• TASK PROMPT:
Copy the part of the listing that opens with the line containing "The width and height of the screenshot is (1020, 866)." and closes with the line containing "Select σh value 10 in the σH 19 row", including both of those lines, character for character.
**** EXERCISE INPUT
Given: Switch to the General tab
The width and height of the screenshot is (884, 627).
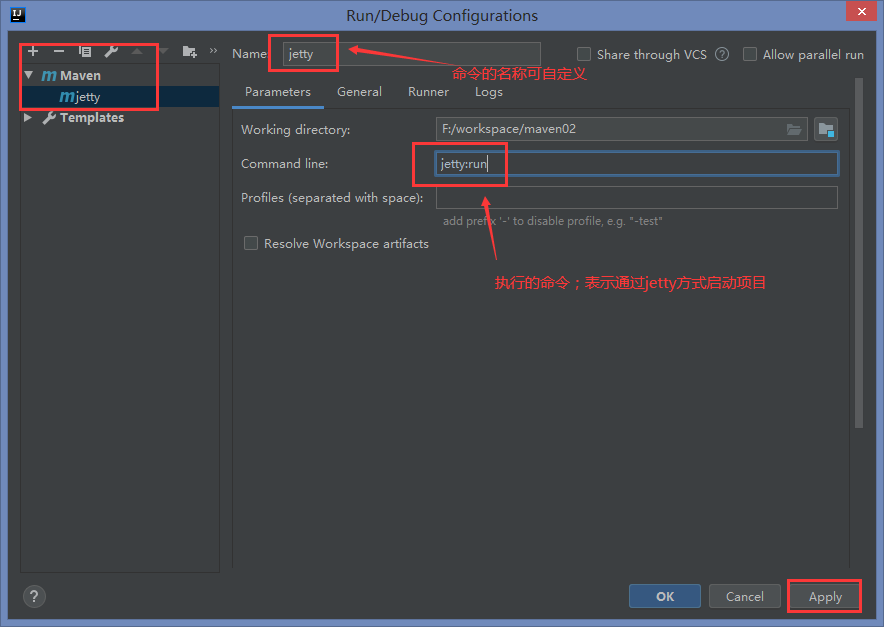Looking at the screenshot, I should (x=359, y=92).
********
**** EXERCISE INPUT
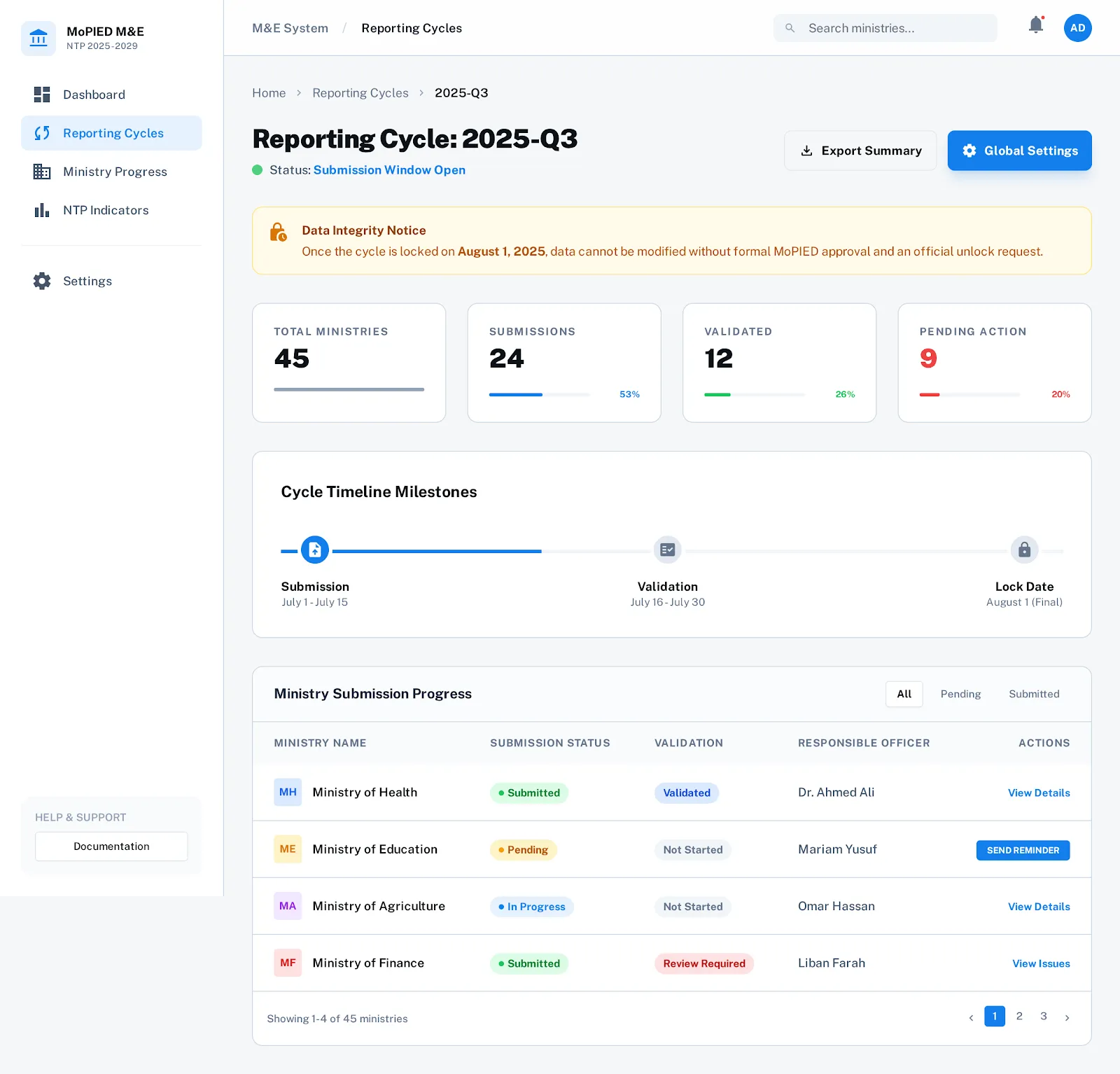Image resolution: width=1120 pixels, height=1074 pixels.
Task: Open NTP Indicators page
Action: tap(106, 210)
********
**** EXERCISE INPUT
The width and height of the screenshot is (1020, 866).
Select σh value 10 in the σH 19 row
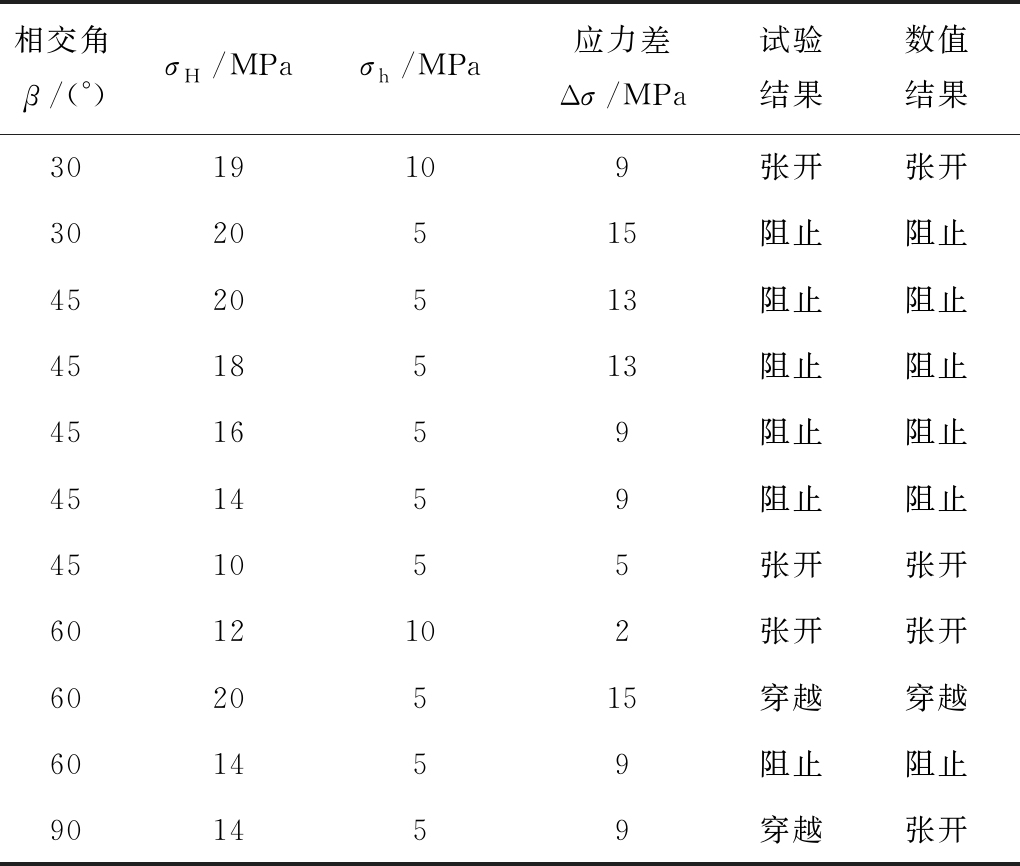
********
• RESPONSE:
The width and height of the screenshot is (1020, 866).
Select σh value 10 in the σH 19 row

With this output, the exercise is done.